Required task - Present the data from the line with "The height and width of the screenshot is (392, 562)." to the line with "The width and height of the screenshot is (588, 374)." as a Markdown table with the columns Row and Data line, numbering each row and omitting blank lines.

(Source data)
----

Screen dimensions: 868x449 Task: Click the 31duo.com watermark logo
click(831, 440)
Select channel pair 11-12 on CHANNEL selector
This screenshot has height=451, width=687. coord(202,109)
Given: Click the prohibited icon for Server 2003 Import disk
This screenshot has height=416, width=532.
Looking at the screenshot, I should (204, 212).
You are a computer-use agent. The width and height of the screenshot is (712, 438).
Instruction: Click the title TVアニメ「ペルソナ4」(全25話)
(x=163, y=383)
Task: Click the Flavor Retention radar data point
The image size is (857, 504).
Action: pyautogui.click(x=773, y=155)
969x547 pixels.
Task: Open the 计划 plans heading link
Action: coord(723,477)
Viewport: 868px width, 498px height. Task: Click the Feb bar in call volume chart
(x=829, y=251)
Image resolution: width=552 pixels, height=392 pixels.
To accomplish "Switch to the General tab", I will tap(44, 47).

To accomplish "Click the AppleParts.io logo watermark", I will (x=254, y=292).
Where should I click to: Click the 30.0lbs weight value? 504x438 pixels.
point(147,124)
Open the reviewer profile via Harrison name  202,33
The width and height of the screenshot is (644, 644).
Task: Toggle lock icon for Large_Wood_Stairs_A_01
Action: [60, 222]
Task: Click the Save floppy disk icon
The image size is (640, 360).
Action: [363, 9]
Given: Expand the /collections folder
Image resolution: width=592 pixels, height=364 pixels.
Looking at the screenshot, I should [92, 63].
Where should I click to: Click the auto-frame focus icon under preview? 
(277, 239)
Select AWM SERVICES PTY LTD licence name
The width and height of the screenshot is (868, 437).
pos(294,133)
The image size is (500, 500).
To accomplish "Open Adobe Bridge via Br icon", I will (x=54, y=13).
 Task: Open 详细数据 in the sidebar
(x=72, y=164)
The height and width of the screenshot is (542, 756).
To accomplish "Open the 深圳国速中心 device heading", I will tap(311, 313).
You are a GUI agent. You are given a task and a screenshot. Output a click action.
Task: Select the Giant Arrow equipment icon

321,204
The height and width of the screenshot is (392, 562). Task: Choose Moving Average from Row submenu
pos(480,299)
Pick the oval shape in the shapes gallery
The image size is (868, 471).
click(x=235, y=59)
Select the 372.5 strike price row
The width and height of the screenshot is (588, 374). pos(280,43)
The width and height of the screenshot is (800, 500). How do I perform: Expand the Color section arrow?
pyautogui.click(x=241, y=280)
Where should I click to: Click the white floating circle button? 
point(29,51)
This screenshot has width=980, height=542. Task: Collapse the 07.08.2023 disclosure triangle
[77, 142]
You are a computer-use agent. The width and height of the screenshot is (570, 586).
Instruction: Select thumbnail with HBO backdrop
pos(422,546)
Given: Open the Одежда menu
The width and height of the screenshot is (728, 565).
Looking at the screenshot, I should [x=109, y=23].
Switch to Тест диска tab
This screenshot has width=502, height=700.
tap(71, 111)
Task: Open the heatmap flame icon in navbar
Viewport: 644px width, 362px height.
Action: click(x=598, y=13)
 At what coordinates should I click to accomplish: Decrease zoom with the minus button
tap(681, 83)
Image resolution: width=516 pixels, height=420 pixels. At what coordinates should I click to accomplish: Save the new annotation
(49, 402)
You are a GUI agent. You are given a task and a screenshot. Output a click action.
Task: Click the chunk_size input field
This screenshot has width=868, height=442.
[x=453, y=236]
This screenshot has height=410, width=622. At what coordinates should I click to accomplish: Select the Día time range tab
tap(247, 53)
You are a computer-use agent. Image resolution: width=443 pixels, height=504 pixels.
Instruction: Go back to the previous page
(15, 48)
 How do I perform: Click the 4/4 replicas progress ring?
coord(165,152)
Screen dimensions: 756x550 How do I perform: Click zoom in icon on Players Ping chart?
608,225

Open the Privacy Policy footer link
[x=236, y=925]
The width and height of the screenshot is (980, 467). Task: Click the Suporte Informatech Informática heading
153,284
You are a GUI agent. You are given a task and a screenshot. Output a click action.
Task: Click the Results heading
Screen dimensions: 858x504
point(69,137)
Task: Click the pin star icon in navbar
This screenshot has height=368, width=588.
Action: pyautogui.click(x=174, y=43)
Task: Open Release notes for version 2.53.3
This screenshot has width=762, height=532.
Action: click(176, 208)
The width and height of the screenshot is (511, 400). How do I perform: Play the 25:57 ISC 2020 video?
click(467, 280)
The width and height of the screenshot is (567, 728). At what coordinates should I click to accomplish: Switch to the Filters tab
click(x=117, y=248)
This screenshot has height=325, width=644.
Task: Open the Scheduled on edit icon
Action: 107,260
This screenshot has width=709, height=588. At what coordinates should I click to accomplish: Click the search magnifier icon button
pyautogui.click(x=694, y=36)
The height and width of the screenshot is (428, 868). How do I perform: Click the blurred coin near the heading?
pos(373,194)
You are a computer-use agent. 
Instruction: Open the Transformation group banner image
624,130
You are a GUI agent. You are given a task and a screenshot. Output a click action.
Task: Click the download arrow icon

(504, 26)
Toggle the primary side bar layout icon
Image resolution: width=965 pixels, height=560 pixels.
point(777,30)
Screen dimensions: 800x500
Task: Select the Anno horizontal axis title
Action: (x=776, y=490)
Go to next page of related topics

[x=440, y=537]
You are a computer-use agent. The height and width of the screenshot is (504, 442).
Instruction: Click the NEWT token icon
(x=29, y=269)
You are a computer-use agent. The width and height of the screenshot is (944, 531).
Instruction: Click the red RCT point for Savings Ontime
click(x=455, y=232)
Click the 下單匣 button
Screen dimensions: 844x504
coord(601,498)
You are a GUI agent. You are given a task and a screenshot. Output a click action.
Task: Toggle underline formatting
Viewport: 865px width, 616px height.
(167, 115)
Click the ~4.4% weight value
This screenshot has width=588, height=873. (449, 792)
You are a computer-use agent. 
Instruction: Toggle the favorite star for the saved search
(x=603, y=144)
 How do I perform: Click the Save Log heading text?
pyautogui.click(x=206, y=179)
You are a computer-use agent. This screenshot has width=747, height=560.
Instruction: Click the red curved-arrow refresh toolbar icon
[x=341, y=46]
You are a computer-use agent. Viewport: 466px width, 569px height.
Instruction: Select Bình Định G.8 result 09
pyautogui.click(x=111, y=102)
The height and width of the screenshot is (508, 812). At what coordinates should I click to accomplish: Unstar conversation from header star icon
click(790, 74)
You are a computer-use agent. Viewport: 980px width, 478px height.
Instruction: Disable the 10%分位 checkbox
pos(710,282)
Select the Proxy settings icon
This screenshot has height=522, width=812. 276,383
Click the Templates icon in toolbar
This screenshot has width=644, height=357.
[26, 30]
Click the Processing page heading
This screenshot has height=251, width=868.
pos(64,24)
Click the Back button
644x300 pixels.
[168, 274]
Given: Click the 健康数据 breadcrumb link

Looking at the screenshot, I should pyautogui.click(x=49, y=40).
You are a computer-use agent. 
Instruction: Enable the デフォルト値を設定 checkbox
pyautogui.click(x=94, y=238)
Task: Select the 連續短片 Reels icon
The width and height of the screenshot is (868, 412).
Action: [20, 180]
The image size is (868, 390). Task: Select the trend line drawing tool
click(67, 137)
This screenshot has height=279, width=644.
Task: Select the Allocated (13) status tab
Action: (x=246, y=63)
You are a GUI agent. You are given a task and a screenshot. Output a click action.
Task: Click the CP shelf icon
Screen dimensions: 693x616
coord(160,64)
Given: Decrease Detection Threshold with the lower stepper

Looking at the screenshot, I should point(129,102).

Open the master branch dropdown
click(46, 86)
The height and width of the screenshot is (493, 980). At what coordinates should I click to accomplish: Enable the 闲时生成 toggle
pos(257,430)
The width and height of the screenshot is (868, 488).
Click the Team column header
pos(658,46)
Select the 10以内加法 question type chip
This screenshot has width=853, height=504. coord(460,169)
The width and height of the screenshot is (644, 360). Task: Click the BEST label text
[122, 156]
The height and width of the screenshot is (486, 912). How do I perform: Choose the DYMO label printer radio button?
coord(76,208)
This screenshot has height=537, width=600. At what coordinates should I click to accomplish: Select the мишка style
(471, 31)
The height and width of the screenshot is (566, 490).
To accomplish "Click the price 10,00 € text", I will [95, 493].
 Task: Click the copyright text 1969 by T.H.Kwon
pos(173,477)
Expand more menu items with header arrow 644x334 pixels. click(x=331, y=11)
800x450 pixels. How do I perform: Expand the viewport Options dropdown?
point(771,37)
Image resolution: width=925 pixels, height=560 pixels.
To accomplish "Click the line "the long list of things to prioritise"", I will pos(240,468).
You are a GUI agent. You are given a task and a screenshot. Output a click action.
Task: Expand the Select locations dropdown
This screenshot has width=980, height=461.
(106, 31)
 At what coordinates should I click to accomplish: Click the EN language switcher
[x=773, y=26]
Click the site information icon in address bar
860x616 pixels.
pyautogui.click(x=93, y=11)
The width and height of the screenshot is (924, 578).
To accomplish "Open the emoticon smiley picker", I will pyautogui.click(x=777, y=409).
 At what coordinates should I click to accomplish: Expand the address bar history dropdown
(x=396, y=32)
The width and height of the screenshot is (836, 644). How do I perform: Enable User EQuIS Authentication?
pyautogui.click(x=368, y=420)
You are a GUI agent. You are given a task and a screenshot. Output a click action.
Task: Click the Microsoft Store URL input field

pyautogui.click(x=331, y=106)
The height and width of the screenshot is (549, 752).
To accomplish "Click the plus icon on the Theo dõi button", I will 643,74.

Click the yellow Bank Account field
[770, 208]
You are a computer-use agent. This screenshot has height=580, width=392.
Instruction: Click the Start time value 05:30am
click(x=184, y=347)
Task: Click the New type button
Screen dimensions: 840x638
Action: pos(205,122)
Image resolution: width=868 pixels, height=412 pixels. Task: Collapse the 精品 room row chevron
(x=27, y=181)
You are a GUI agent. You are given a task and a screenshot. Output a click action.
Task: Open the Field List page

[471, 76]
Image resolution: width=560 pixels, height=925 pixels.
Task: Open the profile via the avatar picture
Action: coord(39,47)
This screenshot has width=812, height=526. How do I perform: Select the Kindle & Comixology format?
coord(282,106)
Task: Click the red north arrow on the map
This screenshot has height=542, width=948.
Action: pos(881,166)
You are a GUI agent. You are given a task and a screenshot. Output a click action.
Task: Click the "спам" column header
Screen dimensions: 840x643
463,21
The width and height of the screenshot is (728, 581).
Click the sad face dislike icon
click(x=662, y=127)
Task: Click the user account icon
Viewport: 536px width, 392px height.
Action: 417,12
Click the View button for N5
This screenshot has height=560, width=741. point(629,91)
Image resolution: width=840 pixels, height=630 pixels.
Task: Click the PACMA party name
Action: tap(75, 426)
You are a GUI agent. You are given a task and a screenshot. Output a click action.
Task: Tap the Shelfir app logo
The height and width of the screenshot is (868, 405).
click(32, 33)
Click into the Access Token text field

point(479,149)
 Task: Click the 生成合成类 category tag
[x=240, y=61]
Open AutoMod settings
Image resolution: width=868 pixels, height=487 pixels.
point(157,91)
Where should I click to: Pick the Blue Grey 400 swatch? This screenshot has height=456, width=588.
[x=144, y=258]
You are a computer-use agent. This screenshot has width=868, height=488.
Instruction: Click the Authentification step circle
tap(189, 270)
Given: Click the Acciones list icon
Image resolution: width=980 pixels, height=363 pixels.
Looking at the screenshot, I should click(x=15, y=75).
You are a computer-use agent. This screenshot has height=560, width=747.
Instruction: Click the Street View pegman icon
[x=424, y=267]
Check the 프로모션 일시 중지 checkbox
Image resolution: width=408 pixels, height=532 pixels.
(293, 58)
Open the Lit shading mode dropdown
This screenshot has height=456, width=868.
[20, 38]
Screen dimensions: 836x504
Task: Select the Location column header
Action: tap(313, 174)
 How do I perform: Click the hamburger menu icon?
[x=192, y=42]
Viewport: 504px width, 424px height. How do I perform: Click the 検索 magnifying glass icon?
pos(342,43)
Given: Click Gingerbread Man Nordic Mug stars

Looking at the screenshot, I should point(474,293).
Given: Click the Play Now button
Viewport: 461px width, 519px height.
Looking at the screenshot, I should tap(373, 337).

----

Solution to this exercise -
| Row | Data line |
|---|---|
| 1 | The height and width of the screenshot is (392, 562). Task: Choose Moving Average from Row submenu |
| 2 | pos(480,299) |
| 3 | Pick the oval shape in the shapes gallery |
| 4 | The image size is (868, 471). |
| 5 | click(x=235, y=59) |
| 6 | Select the 372.5 strike price row |
| 7 | The width and height of the screenshot is (588, 374). pos(280,43) |